Although you can draw comparisons between the final days of Houllier's tenure and the last days of Benitez's, there is no denying that the Frenchman left Liverpool in a better place than the Spaniard.

In a comparison between the two teams they left, I would favour Houllier's. After all, they qualified for the Champions League by finishing fourth in the league in 2004, and went on to win it, but it is worth remembering that they finished 15 points behind Manchester United in third place, and 30 points behind champions Arsenal. That is a long way back if you are aiming to be the best.

I have heard that Houllier likes to say the Champions League in 2005 was won with his team -- that the trophy is, in some way, his legacy, that after the final in Istanbul, the players invited him into the dressing-room to share the celebrations.

But even in victory it was clear that it was average side with plenty of average players, and which sooner or later needed breaking up.

Houllier left Liverpool with a nucleus of a side -- Jamie Carragher, Sami Hyypia, Steven Gerrard -- but little strength in depth. For 25-30 years, Liverpool's signings were unbelievable.

For past 20 years, there have been the occasional smatterings of great signings, but the club's recent history is overloaded with players who were not Liverpool standard. There is a magic formula and Houllier, like a lot of them, never had it. He just never had the quality in the squad to compete.

While you could never say Houllier was a failure, he certainly didn't bring Liverpool back to where everyone who is connected with the club would say they should be. The major factor in his downfall was the caution in his approach. He was playing at Anfield with seven or eight men behind the ball, even against lesser clubs, and the supporters got fed up.

Because of the 2001 treble, he comes out on the plus side, but the proof of the pudding is that he did not leave of his own volition. The board did not get rid of him because he was ill. It was because of the results, the style of play and the disenchantment of the fans.

Of course, it is all very well analysing Houllier's time at Liverpool, but he finished in 2004. There have only been six years since, so it is far too early to talk about legacies, and what stamp he made on Liverpool. There are more important matters to consider, not least that the current team under Roy Hodgson are so desperate for a result.

But so are Villa under Houllier.


I was surprised to see him back in English football, firstly because of his heart problems, and secondly because it was with Villa, a difficult club to go into. It's no Liverpool, admittedly, but it is a hard job nevertheless, especially as it looked like Martin O'Neill had taken the club as far as he could without more investment.

I would have been happy out in France as director of French football, but Houllier is obviously a different animal.

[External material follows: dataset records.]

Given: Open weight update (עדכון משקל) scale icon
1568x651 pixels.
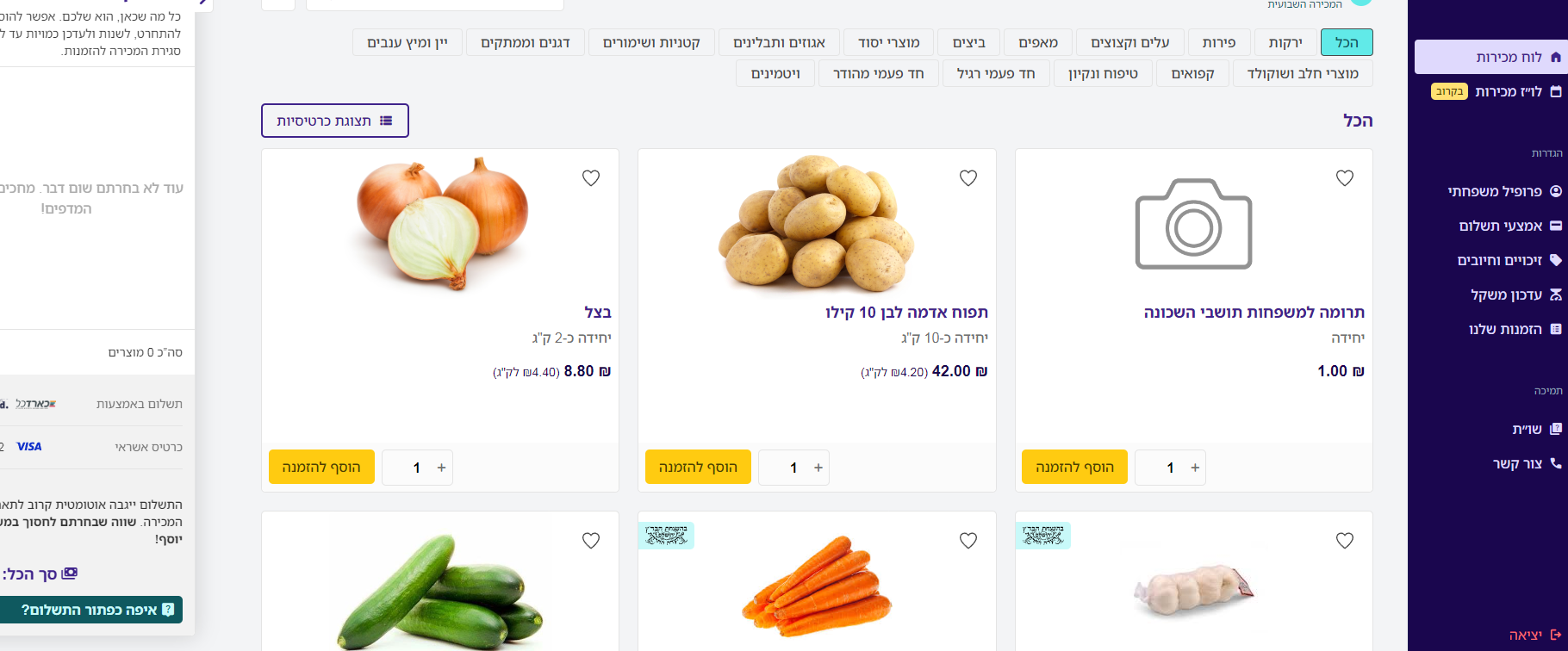Looking at the screenshot, I should click(x=1555, y=294).
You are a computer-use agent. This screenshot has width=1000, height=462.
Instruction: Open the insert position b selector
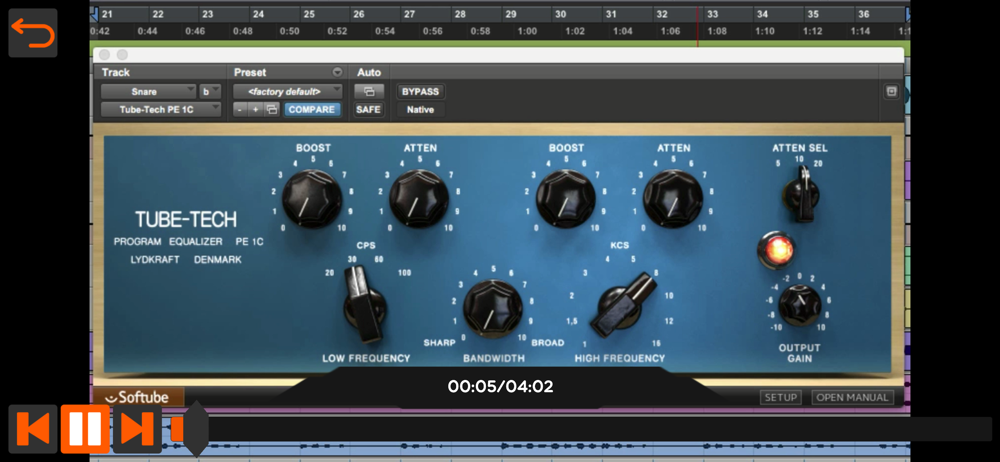coord(211,91)
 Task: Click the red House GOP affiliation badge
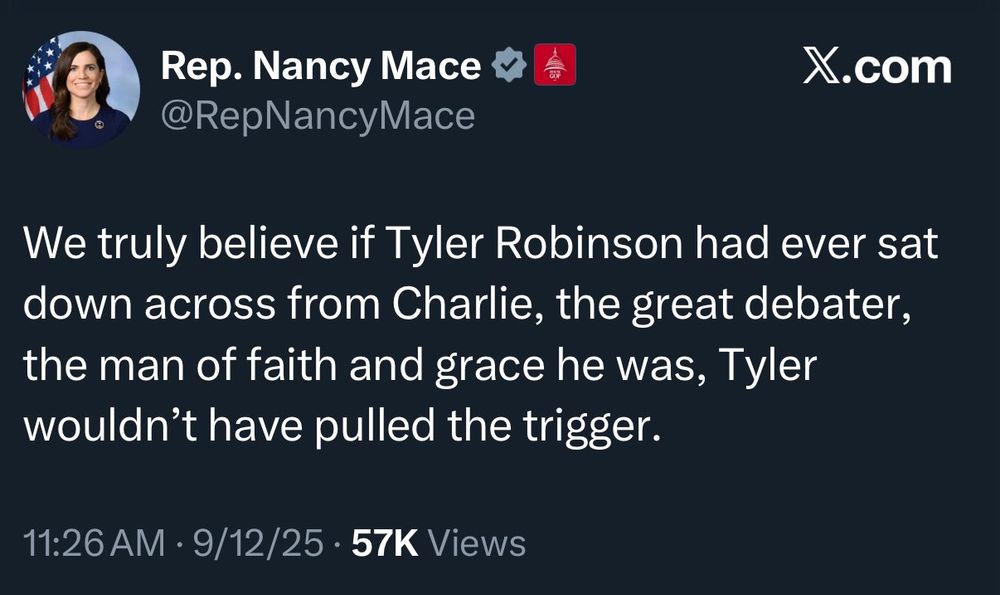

Now he is back, it is refreshing to see him play with a different style. Going for broke by playing with a couple of youngsters in the centre of midfield against Manchester United last month was unbelievable. Liverpool supporters who will remember his caution would not believe that a team of his could play that way. But then you look at the league table, and just as he was too cautious at Liverpool, many might now say he is now too adventurous at Villa.

If Liverpool win tonight then Villa are in a perilous position indeed.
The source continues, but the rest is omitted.